Before our mad king’s ascension to a second term, lots of Americans held negative views of immigrants. Political pundits attributed a good deal of Trump’s support to his promise to rid the country of these terrible people, the majority of whom (he asserted) were criminals and rapists.
That’s one promise the Trump administration is trying to keep, unlike its promises to curb inflation and cut out government “waste and fraud.” ICE has sent masked, armed enforcers after those nefarious lawbreakers–well, really, after everyone who “looks” undocumented (basically, engaging in racial profiling, yet another Trump administration unconstitutional practice).
So, how much has the keeping of that promise– the delivery of a result that MAGA folks ardently wished for–increased support for the administration? Strangely enough, it turns out that reality has punctured the always dishonest portrayals of America’s undocumented immigrants.
Gallup polling has charted that unanticipated turnaround:
Just months after President Donald Trump returned to office amid a wave of anti-immigration sentiment, the share of U.S. adults saying immigration is a “good thing” for the country has jumped substantially — including among Republicans, according to new Gallup polling.
About 8 in 10 Americans, 79%, say immigration is “a good thing” for the country today, an increase from 64% a year ago and a high point in the nearly 25-year trend. Only about 2 in 10 U.S. adults say immigration is a bad thing right now, down from 32% last year.
What has caused the shift?
Well, first of all, despite Trump’s dishonest descriptions of an “invasion” of undocumented criminals, it turns out that there really aren’t many criminals out there. Experts have calculated that there may be–at most– only around 78,000 undocumented immigrants with any sort of criminal record, and of that number, only 14,000 have been convicted of violent crimes. Given Stephen Miller’s demand that ICE arrest 3,000 people a day, ICE has turned its attention to farm workers and day laborers.
For example, multiple media sources have confirmed that the great majority of detainees held at Alligator Alcatraz, the immigration detention center (concentration camp) built in the Florida Everglades, do not have criminal records or charges pending against them in the U.S. — despite Donald Trump claiming the facility would hold “the most vicious people on the planet.”
For that matter, in the case of immigrants who do have records, most of those records are for immigration violations, which are technically civil offenses.
Business owners–especially landscape companies, construction companies and restaurant/hotel owners–have lost significant segments of their workforces, as ICE has rounded up workers who may have been undocumented but who were anything but dangerous criminals. Grocers (and their customers) are dealing with increased prices, as farmers have lost numerous undocumented workers who picked their crops.
And as ICE has moved to deport their friends and neighbors, many more Americans have come to recognize the indiscriminate cruelty of these sweeps. It turns out that abstract promises about ridding the country of undocumented criminals is conflicting with the reality of these roundups.
Masked ICE agents have refused to show ID as they continue to engage in a variety of offensive and unconstitutional behaviors, sparking outrage.

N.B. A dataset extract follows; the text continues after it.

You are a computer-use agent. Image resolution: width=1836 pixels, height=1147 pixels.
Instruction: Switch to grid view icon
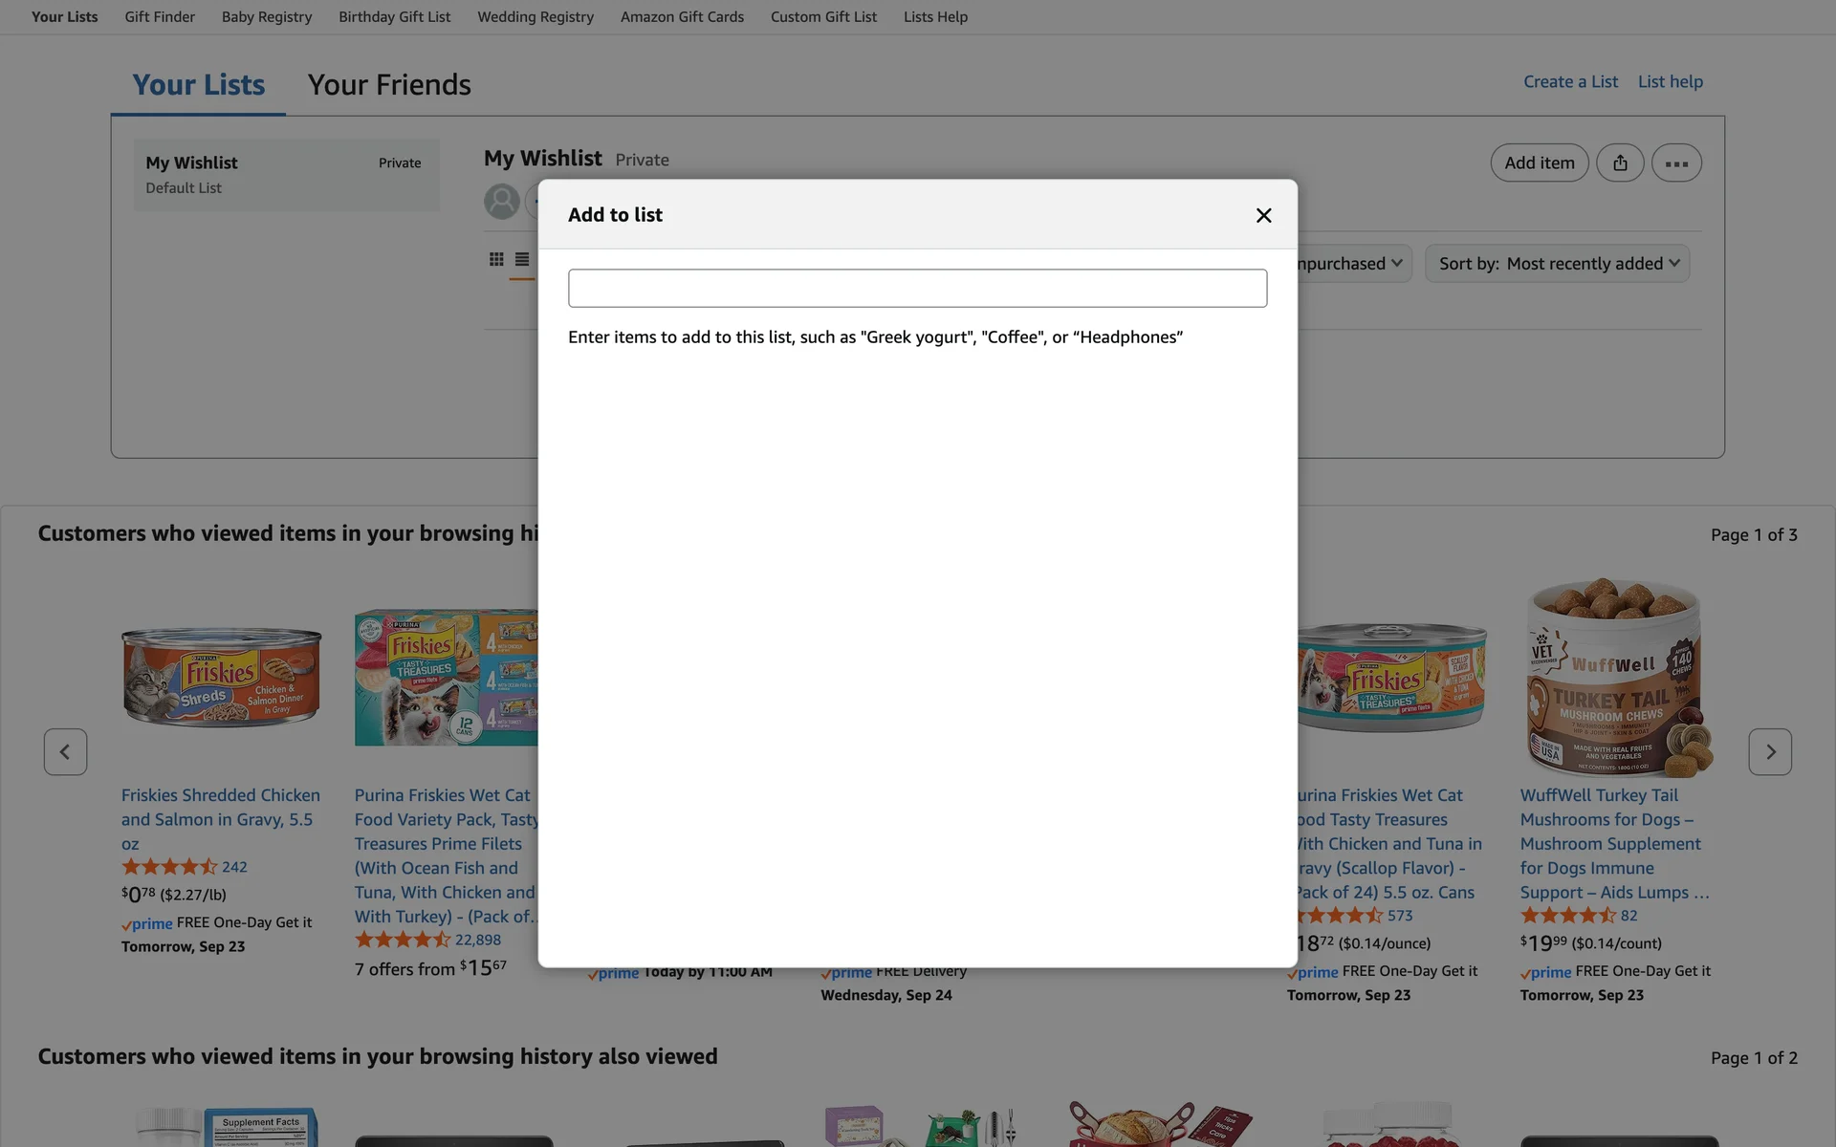pyautogui.click(x=496, y=259)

Not only have ICE “enforcers” engaged in racial profiling, “immigration enforcement” is increasingly being used as a barely-veiled cover for efforts to chill the exercise of free speech. Columbia University student, Mahmoud Khalil, was detained by ICE, his student visa revoked, and he was threatened with deportation– not for criminal activity, but for involvement in pro-Palestinian protests. His arrest was widely–and accurately– seen as a part of Trump administration efforts to crack down on student activism. Another widely reported example was the arrest of Rümeysa Öztürk, a 30-year-old Tufts University student. She was taken off the street by masked ICE agents near her home. A court subsequently determined that her arrest had been prompted by her co-authorship of an article about the ongoing war in Gaza.
There’s much more.
The bottom line is that there is a difference between fantasy and reality. When political promises are based on “alternate realities,” the effort to fulfill them can become an (unintentional) educational exercise.
It turns out that the American economy is heavily dependant on immigrants, both documented and “illegal.” It turns out that constitutional guarantees for everyone are weakened when an administration decides that some people aren’t entitled to them.
It turns out that immigration enforcement is “more complicated than that,” and that pesky realities are significantly different from the racist fantasies that spawned them.